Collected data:

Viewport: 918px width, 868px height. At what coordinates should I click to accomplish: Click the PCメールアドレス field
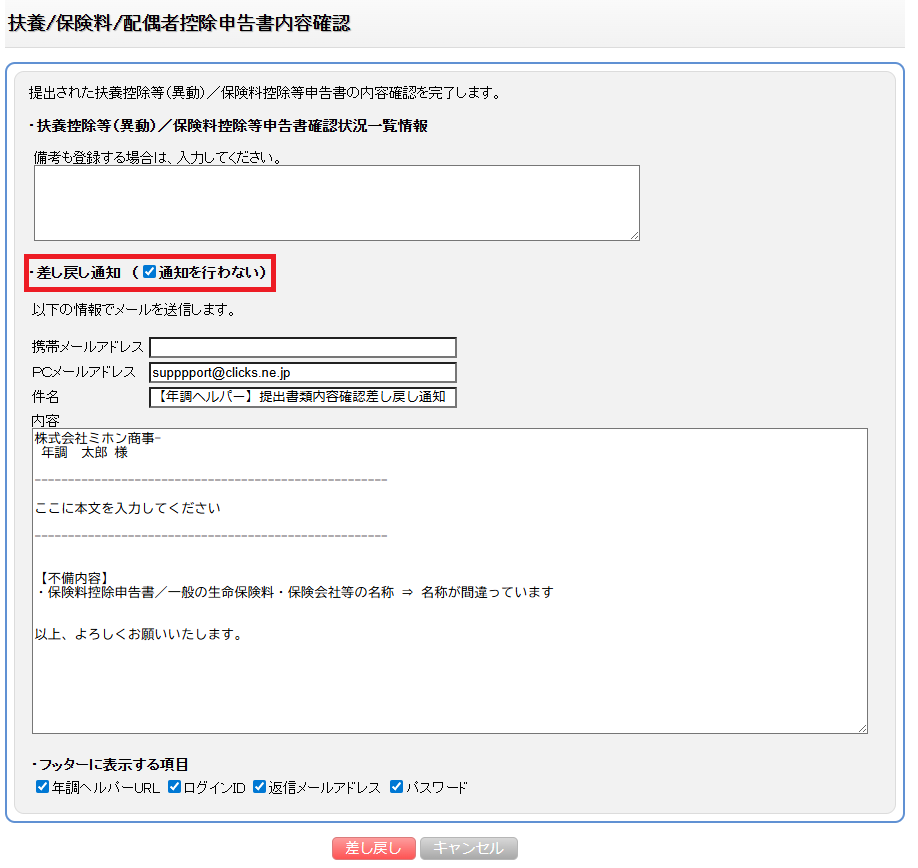[x=302, y=373]
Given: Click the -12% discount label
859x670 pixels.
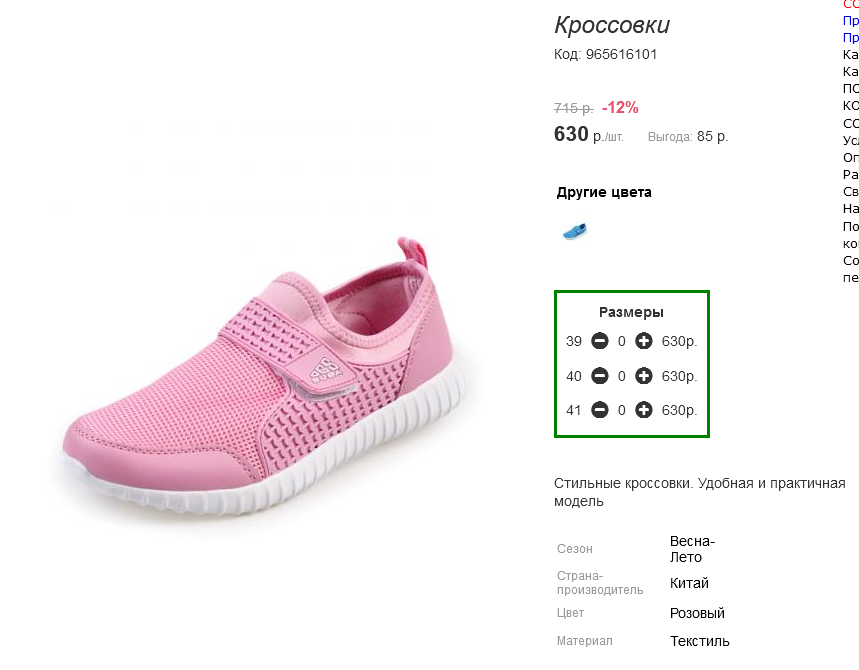Looking at the screenshot, I should pos(620,108).
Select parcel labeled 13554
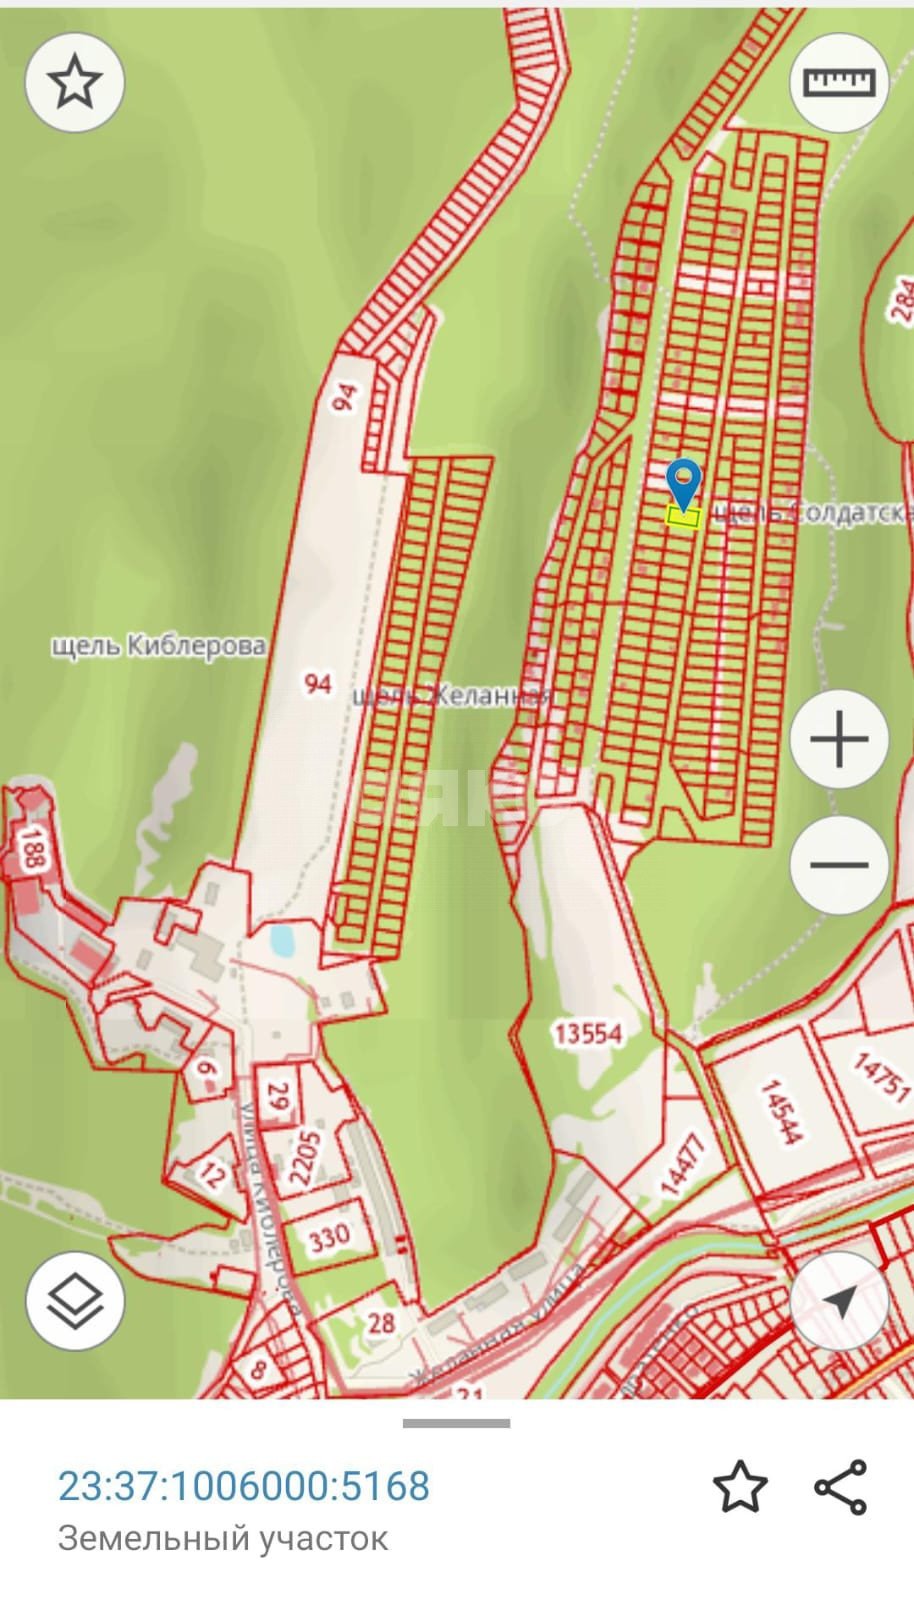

Required work: The result should be the same data as above, line for line, with the pictures gone.

Task response:
Viewport: 918px width, 868px height. At what coordinates should I click to accomplish: Click the PCメールアドレス field
[x=302, y=373]
Given: Click the -12% discount label
859x670 pixels.
Looking at the screenshot, I should pos(620,108).
Select parcel labeled 13554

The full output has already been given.